South Korea To Increase Military Spending And To Set Up A Military Unit Specializing In Drones

On December 28th, South Korea announced its plans to spend over 560 billion wons, approximately $441 million dollars, to improving its defence against drones. Just a few days earlier on December 26th, North Korean drones had crossed into Seoul’s air space. Analysts describe the drones as being too primitive to conduct full reconnaissance missions, according to Al Jazeera, but they could carry a weapon or disrupt aviation activity. 

South Korea’s military defence was caught off guard by the incident. According to Reuters, five North Korean drones crossed into South Korea air space, which prompted their air defence to try to shoot the drones down with fighter jets and helicopters. The attempt lasted several hours as the drones flew over South Korean cities, but troops were unable to bring down any of the drones before they disappeared from radar. South Korea responded to the provocation by sending drones to North Korea for three hours. 

Because of North Korea’s border intrusion, South Korea’s defence ministry aims to fast track the setting up of a military unit specializing in drones. South Korea is also planning to increase its military spending with an average annual increase of 6.8 percent totaling $261 billion dollars until 2027. Reuters reports that South Korea’s President Yoon Suk-yeol aims to speed up a drone unit that performs multi-purpose missions, including surveillance, reconnaissance, and electronic warfare. 

South Korea’s military has apologized for its failure to shoot down the drones, which, according to the army, were too small. According to Reuters, military also said it could not attack the drones because of concerns over civilian safety, and pledged to improve anti-drone capabilities including strike assets, jamming and radar technology and regular air defence drills. 

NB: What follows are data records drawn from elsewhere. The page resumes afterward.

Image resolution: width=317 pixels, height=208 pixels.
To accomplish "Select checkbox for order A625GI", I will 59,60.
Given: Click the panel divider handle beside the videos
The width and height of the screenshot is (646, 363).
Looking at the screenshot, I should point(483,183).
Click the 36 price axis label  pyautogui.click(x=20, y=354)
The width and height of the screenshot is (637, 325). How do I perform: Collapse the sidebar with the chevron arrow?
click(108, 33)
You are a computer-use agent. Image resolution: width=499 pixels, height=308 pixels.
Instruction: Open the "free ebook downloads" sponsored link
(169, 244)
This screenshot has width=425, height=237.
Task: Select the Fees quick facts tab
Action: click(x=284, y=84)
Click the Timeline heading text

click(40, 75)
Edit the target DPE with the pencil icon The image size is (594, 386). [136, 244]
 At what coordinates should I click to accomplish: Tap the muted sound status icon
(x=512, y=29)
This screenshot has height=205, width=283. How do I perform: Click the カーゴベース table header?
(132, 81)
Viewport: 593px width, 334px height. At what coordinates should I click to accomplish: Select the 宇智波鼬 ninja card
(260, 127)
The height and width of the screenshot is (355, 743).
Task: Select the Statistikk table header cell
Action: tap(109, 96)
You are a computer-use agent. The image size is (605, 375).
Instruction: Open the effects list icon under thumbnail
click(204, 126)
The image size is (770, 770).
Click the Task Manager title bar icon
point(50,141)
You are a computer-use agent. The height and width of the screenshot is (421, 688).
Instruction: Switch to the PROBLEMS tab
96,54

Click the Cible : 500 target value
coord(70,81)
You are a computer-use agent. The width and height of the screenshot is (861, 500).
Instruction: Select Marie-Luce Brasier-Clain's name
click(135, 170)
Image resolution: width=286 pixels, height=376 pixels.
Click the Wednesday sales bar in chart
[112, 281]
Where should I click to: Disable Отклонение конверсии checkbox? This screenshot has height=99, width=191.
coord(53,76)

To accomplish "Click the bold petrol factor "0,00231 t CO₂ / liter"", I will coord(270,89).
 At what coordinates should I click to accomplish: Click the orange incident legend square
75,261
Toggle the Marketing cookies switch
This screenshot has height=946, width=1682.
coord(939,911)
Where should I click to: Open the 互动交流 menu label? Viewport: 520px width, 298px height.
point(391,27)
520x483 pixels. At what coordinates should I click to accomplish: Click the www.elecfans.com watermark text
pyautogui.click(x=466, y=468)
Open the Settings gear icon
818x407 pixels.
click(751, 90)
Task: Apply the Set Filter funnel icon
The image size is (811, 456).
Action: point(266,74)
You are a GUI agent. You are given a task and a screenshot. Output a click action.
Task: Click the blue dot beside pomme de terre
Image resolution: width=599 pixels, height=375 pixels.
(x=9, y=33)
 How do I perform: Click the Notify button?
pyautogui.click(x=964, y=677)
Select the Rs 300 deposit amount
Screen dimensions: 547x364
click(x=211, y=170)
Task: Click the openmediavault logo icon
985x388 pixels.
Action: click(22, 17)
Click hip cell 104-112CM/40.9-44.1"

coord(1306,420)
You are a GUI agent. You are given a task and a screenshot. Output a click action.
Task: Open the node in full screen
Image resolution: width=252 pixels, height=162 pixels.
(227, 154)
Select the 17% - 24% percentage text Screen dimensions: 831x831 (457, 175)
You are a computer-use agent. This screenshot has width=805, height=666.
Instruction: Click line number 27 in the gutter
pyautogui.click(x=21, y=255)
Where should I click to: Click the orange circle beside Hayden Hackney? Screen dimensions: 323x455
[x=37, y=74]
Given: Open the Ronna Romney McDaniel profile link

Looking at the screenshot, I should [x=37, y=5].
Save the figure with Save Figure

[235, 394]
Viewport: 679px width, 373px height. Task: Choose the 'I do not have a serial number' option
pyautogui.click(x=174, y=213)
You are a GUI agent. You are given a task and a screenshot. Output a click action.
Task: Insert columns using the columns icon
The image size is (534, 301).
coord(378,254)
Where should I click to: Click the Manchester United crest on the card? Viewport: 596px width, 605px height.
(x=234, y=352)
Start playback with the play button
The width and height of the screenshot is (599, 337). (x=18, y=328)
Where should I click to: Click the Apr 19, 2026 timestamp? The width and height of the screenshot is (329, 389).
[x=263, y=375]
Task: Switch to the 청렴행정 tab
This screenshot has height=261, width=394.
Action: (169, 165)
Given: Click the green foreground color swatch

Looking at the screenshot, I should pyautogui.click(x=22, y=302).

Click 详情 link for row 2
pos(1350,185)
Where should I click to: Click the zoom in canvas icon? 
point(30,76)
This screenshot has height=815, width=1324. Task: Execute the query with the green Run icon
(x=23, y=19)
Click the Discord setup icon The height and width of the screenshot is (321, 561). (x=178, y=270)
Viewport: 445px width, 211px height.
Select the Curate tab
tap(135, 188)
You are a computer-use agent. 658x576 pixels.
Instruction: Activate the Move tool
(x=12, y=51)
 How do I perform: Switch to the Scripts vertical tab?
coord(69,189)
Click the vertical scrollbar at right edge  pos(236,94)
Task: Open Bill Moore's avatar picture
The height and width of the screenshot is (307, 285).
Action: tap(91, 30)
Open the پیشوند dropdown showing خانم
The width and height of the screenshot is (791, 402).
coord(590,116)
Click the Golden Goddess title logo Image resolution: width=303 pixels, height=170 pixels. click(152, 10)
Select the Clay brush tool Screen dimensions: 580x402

According to Channel News Asia, South Korea’s President Yoon has heavily criticized the military’s response in the incident. According to Reuters President Yoon said in a cabinet meeting that “the incident showed a substantial lack of our military’s preparedness and training for the past several years, and clearly confirmed the need for more intense readiness and training.” He also emphasized that South Korea must not hesitate to retaliate against any provocation by North Korea despite its nuclear capacity. Al Jazeera reported after the incident, defence minister Lee Jong-sup told the parliament of South Korea that Yoon had ordered him to send drones into North Korea in response to any incursion “even if that means risking escalation.” 

North Korea’s aggression is the cause of South Korea’s military buildup and it is quite clear that South Korea has to develop its defence against drone attacks from its neighbour. South Korea has sought peaceful solutions in the conflict, yet, faced with aggression, a nation should be able to defend its borders. However, it is important that South Korea restrains its military from being provoked into further escalation. 

North and South Korea have been in war since their war ended in 1953 in armistice instead of a peace treaty. The recent incident was North Korea’s first airspace intrusion since the 2018 inter-Korean military agreement which South Korea’s President Yoon has now threatened to end.  

Al Jazeera and BBC report rising tension between the North and South since last year. In September last year North Korea’s leader Kim Jong-un declared that his country had become a nuclear power. According to BBC, North Korea has been actively developing its weapons with numerous missile tests and in fact North Korea fired more missiles in 2022 than in any other year. President Yoon’s conservative government that took over last May has promised to adopt a tougher line with North Korea which can, according to Chad O’Carroll, CEO of Korea Risk Group, lead to direct confrontation between the two Koreas. 

There is no sign of an end to the tense situation in the Korean Peninsula. On January 2nd, North Korea’s leader Kim Jong-un called for an exponential increase in its nuclear weapons arsenal. Peaceful, political dialogue between the two countries should continue to take place yet the current provocation does not support bringing Koreas back to the negotiating table any time soon.